O cumprimento razoável

As valências do ensino pré-escolar e creches foram durante demasiado tempo tidas como esvaziadas de qualquer sentido ou finalidade pedagógica, motivo para não se valorizar o papel do docente que se dedica ao pré-escolar, e até mesmo para se considerar desnecessária ou facultativa a sua presença ou atividade nas creches.

Vivia-se o tempo da creche e do jardim-de-infância como espaços destinados aos filhos dos pais submetidos à rotina impingida pelo horário de trabalho. Enfim, meros dispensários de bebés e crianças onde importava, unicamente, tratar das necessidades básicas fisiológicas (alimentação e troca de fraldas).

Atualmente, é amplamente reconhecida a importância do trabalho docente, no pré-escolar e na creche, para o desenvolvimento cognitivo, emocional, social e motor dos bebés e crianças. Por isso, ao reconhecimento do valor do ensino pré-escolar correspondeu a valorização da carreira docente de quem presta serviço em tais valências. Contudo, em 2012, os docentes que prestavam serviço em creches não tinham esse tempo de serviço contabilizado para fins de concurso à admissão de docentes à escola pública, nem os docentes que prestassem serviço em centros de atividades em tempos livres (CATL).
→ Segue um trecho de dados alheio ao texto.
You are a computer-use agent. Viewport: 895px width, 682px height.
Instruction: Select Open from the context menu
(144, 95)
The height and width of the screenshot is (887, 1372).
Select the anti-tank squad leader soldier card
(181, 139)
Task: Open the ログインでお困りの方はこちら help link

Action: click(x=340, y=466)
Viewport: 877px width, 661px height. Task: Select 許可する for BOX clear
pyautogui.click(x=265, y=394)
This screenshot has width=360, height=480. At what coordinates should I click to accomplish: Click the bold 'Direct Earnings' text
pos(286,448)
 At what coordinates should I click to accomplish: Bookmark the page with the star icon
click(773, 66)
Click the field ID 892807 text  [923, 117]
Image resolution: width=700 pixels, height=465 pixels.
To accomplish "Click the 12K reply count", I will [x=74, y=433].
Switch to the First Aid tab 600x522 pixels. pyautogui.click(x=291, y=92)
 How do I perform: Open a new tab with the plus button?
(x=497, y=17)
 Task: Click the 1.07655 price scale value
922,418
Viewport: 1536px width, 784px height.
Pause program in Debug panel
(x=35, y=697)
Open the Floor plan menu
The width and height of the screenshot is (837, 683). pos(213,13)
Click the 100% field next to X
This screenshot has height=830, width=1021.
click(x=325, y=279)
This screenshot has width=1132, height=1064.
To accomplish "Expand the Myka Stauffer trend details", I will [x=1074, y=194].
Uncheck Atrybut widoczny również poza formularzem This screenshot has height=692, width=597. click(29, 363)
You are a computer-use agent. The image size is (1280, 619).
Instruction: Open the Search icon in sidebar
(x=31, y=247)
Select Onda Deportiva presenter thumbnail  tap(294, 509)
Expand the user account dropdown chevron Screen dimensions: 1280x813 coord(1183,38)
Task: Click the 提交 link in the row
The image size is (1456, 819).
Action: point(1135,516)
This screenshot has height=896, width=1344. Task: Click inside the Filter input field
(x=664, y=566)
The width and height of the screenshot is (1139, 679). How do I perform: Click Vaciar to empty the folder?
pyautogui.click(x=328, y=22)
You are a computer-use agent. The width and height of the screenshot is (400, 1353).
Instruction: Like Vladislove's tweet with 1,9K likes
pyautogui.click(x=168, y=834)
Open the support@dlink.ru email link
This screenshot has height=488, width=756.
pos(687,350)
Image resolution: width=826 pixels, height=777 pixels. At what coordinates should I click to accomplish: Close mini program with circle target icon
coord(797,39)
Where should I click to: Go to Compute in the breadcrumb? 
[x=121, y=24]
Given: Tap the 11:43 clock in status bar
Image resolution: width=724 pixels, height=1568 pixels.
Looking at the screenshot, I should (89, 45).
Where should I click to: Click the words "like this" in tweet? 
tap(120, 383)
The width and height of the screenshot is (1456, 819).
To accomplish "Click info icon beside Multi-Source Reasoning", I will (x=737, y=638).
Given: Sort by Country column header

O Bloco de Esquerda ciente dessa omissão propôs, então, em 2012 uma iniciativa para que o tempo de serviço, associado ao desempenho de funções de natureza comprovadamente técnico-pedagógica em creche e CATL, fosse considerado para fins de concurso de admissão de pessoal docente.

Talvez por ter sido em ano de eleições regionais, e ao contrário daquela que é a regra do chumbo imposto pela maioria absoluta do PS a quase toda e qualquer iniciativa proveniente da oposição, a iniciativa foi aprovada por unanimidade.

Passados 6 anos constata-se, não o cumprimento integral da Resolução, aprovada em 2012, mas o cumprimento na medida do possível, conforme se expressou o Secretário Regional da Educação e Cultura quando confrontado com nova proposta do Bloco de Esquerda para que se considerasse o tempo de serviço dos docentes que desempenham atividade pedagógica em CATL, em total consonância com o cumprimento integral da Resolução de 2012.

Assistimos à prepotência de um Governo Regional, apoiado por uma maioria absolutíssima do PS, cujo entendimento das resoluções emanadas da Assembleia Legislativa da Região Autónoma dos Açores é, no mínimo, peculiar, porquanto o cumprimento parcial ou na medida do possível é suficiente, aliado a um PS que acusa a oposição de não ter desenvolvido esforços para que se fizesse cumprir uma Resolução destinada ao Governo Regional.

Está inaugurada uma nova Era. A Era do Governo que não cumpre, na integra, resoluções da Assembleia Legislativa da Região Autónoma dos Açores, e do PS que é capaz de votar contra si próprio, não fosse este o mesmo PS que votou favoravelmente a Resolução de 2012, mas que agora reprova o que falta cumprir dessa mesma Resolução.